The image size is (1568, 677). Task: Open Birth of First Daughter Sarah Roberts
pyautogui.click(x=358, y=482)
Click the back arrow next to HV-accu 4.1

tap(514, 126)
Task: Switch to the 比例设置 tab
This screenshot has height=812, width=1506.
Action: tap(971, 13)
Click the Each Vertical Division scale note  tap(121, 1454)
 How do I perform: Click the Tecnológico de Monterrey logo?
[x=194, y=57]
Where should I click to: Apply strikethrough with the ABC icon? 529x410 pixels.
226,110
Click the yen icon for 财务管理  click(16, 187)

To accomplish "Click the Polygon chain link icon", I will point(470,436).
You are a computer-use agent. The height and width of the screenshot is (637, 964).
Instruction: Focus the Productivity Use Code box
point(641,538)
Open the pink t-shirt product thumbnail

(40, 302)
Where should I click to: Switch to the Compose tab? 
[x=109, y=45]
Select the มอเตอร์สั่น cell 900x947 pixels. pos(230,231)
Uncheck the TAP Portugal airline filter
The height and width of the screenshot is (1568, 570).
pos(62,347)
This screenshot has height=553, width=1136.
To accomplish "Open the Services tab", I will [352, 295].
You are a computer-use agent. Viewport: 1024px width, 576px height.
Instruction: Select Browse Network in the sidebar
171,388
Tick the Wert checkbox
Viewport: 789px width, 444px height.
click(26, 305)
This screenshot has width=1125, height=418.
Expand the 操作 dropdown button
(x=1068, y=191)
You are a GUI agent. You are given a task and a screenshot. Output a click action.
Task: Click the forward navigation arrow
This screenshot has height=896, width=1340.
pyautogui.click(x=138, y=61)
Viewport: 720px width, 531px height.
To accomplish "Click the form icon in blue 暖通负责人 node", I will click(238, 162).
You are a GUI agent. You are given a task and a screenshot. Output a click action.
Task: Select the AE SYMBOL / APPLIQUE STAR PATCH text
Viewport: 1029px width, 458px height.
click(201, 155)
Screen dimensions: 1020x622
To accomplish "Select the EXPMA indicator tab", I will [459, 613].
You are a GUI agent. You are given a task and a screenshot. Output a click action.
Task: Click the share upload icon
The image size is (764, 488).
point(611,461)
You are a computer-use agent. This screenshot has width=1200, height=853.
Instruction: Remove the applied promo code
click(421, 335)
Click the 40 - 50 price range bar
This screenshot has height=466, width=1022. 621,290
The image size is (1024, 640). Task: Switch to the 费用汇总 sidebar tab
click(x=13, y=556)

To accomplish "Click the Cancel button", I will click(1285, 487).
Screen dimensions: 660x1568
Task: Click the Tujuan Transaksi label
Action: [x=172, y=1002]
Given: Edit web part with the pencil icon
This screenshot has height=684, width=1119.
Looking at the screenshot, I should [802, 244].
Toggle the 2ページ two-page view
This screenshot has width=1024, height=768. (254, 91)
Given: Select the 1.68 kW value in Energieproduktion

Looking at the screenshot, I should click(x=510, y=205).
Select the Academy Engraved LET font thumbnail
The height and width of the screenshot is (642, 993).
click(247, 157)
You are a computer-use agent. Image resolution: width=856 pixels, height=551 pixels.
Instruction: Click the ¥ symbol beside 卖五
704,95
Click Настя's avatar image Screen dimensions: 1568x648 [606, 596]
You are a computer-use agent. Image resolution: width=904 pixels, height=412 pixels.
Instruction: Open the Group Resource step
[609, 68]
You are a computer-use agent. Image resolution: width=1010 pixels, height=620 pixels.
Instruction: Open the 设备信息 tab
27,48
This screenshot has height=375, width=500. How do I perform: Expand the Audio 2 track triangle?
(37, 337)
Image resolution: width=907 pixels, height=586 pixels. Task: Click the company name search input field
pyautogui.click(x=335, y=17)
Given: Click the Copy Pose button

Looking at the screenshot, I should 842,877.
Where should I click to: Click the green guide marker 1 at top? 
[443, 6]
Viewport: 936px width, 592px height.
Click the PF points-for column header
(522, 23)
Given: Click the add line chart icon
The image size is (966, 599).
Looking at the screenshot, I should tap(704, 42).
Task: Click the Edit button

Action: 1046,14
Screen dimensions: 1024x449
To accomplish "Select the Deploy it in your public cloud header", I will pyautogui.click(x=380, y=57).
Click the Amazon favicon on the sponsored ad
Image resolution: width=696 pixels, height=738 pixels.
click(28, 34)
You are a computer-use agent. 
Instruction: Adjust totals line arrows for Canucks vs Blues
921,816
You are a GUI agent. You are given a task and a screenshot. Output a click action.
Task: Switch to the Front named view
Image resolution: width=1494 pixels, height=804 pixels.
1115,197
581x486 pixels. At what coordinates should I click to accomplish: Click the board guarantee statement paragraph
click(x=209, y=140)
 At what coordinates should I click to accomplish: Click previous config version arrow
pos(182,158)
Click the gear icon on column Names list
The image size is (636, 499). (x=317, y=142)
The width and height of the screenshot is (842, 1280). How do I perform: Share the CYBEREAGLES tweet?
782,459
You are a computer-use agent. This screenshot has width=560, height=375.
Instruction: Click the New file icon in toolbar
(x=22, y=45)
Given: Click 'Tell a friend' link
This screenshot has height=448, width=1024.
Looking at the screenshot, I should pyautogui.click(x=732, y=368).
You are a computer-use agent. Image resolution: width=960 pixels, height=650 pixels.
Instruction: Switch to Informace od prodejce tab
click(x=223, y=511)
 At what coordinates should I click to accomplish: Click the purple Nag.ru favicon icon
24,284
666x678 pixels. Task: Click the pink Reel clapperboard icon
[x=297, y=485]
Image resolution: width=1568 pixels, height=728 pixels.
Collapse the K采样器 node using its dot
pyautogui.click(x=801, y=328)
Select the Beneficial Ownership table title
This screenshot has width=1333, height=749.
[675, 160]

■ **Exercise description**: Search the entries above for the string "link", and report each line where it occurs.

■ **Reply to the exercise**:
To accomplish "Click the Polygon chain link icon", I will point(470,436).
Given: Click 'Tell a friend' link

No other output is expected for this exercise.